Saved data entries
#####
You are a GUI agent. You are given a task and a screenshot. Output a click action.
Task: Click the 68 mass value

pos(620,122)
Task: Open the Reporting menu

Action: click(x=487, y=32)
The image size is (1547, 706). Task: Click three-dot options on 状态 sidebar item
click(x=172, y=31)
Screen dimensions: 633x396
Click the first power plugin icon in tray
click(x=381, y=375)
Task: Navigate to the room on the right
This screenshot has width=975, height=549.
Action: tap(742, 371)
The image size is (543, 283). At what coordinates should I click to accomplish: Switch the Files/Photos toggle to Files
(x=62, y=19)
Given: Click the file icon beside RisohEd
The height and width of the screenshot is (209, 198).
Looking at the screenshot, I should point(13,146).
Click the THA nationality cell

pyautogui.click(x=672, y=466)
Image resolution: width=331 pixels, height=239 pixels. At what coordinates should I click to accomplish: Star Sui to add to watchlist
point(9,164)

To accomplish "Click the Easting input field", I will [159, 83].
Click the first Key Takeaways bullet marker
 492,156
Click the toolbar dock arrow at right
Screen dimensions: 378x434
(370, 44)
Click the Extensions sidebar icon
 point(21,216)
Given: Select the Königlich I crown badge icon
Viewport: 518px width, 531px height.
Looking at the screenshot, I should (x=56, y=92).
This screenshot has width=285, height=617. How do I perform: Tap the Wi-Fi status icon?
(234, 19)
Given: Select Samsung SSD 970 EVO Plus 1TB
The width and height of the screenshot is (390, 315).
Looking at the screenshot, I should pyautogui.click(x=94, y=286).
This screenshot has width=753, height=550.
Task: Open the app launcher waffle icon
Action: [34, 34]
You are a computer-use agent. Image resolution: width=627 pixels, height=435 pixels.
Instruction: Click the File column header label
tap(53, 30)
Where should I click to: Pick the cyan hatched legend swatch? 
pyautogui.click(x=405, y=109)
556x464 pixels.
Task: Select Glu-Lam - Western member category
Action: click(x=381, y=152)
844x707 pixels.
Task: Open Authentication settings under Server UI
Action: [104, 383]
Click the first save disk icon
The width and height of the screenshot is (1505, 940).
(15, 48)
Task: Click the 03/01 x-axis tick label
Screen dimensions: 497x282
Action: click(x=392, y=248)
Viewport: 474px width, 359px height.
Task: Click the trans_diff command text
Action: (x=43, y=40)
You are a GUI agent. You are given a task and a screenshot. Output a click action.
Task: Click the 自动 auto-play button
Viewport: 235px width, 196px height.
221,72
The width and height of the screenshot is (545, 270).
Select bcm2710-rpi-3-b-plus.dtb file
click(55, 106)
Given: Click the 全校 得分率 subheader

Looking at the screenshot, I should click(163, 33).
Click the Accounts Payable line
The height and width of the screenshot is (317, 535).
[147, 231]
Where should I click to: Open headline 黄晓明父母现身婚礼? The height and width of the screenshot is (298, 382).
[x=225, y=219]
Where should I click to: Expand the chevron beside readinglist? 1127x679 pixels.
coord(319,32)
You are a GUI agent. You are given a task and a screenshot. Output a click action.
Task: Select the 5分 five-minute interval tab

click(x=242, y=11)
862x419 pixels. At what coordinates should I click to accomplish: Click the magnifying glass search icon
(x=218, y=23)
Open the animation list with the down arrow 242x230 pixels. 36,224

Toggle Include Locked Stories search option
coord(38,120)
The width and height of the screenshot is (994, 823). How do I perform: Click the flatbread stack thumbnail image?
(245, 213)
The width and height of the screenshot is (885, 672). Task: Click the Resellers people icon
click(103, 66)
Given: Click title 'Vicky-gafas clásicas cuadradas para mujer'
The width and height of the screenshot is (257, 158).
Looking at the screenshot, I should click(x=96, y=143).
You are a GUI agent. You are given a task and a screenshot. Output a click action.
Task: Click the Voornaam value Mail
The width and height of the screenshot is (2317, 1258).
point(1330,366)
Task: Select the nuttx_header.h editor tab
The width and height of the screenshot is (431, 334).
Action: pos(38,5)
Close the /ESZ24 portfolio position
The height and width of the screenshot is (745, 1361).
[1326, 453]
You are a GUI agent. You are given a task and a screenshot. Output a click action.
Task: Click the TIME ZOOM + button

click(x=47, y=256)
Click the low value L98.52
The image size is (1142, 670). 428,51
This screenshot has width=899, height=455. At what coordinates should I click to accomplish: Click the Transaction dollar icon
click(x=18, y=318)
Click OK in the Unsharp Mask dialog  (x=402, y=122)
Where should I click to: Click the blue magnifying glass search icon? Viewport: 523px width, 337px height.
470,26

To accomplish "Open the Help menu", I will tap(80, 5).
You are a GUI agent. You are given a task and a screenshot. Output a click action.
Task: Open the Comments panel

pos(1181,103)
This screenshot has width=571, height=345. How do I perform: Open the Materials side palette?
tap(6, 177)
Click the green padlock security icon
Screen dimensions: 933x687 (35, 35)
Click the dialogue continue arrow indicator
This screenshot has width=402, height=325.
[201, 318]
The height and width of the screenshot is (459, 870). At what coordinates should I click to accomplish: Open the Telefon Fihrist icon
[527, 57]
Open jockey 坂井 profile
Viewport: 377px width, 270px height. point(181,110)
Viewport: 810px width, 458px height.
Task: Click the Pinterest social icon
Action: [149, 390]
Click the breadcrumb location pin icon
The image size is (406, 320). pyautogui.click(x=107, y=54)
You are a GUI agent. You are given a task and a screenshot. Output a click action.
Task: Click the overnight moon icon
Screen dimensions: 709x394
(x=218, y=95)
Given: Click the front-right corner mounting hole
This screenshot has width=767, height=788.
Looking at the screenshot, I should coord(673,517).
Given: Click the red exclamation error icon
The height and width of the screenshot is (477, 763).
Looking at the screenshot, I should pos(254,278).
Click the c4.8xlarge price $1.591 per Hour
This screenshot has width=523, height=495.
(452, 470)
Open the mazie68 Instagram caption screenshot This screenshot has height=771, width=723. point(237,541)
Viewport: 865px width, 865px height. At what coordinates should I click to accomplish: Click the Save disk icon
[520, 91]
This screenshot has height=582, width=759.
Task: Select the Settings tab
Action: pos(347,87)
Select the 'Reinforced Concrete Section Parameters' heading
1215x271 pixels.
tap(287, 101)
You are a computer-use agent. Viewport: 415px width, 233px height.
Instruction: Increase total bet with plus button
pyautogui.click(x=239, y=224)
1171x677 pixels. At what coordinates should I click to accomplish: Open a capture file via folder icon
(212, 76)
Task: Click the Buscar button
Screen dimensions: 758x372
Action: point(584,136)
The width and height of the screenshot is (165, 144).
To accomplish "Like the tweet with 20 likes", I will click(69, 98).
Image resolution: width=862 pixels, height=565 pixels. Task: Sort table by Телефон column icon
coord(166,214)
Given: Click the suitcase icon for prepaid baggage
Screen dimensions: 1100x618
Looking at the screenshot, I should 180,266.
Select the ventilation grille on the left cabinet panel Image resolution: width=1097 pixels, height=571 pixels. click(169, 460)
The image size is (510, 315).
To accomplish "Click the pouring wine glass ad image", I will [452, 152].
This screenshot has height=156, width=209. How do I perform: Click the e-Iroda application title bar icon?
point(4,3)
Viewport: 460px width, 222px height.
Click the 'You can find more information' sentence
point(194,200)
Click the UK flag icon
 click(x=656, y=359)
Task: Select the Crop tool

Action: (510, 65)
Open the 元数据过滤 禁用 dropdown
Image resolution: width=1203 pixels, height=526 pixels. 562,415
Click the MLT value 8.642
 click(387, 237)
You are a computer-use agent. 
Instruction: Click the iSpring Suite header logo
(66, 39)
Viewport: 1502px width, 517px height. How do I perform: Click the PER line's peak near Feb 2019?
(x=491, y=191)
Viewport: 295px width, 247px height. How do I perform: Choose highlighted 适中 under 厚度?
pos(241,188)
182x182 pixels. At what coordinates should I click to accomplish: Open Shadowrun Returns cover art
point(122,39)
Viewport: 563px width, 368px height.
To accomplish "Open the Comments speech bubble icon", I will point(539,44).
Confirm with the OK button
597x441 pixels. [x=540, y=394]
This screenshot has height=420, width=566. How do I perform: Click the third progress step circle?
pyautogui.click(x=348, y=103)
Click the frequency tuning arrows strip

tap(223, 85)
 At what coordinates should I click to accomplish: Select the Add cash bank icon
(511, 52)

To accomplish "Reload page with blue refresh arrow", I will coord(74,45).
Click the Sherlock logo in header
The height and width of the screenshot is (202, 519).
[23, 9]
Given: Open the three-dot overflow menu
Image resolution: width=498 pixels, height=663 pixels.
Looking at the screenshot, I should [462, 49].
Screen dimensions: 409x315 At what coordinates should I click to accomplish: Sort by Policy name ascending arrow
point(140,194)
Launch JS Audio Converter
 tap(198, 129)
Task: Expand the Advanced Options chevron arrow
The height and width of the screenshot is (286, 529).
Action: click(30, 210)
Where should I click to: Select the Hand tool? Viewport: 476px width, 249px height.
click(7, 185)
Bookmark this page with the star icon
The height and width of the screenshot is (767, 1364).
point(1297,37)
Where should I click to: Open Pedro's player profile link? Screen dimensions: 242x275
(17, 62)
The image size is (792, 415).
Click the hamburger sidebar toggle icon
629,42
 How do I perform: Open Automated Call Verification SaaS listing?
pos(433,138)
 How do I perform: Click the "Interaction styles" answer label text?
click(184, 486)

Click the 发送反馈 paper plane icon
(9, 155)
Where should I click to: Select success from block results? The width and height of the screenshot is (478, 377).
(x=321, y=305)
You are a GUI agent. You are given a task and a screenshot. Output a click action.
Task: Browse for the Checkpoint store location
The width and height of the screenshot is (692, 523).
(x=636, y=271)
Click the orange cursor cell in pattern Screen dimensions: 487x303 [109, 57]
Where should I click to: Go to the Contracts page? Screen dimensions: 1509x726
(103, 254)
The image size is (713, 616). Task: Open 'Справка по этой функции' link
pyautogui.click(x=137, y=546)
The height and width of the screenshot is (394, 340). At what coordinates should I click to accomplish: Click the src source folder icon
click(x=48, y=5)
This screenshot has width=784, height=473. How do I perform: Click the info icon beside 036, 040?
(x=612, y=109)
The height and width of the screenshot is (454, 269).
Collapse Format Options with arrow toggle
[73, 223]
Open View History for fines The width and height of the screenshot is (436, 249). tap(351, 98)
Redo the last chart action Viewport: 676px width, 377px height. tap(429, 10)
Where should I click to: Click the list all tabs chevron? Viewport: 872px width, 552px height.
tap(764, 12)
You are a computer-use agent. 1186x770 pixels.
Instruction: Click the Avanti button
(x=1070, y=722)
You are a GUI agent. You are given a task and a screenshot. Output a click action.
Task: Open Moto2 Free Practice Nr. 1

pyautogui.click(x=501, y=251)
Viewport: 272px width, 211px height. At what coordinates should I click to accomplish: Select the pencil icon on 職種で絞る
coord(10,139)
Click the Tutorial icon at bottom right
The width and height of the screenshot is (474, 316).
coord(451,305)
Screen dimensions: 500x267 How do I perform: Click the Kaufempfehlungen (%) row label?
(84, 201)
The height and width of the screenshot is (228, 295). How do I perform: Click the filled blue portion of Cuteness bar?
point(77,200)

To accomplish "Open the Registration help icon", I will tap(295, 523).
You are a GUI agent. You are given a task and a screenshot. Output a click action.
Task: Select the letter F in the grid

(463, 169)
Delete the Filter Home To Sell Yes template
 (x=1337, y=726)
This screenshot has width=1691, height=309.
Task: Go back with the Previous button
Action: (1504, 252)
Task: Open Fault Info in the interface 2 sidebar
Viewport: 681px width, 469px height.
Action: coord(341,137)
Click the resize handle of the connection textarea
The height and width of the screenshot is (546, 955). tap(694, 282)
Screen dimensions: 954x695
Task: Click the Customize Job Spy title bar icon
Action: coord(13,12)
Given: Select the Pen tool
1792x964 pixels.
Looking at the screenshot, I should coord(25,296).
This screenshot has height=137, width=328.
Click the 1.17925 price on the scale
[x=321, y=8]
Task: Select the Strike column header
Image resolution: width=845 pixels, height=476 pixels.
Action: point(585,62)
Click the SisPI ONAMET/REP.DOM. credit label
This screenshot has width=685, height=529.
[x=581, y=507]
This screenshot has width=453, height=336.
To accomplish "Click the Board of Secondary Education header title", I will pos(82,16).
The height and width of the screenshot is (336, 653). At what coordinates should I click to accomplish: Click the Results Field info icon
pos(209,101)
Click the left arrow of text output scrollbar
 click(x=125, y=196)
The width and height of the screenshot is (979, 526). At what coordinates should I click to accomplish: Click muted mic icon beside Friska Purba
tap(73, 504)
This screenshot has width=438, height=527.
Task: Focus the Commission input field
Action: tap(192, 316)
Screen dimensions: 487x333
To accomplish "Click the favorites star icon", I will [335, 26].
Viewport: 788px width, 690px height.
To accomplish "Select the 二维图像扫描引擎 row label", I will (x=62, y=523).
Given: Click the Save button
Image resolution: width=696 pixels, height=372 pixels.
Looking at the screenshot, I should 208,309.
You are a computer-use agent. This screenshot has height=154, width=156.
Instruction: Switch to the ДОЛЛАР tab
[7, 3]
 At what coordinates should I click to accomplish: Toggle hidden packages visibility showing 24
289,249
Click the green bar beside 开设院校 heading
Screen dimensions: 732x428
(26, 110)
#####
TASK
Which lines above contain "computer"? Show each of them.

SOLUTION FOR THIS PROBLEM
You are a computer-use agent. Image resolution: width=627 pixels, height=435 pixels.
You are a computer-use agent. Viewport: 415px width, 233px height.
You are a computer-use agent. 
You are a computer-use agent. 1186x770 pixels.
You are a computer-use agent. This screenshot has height=154, width=156.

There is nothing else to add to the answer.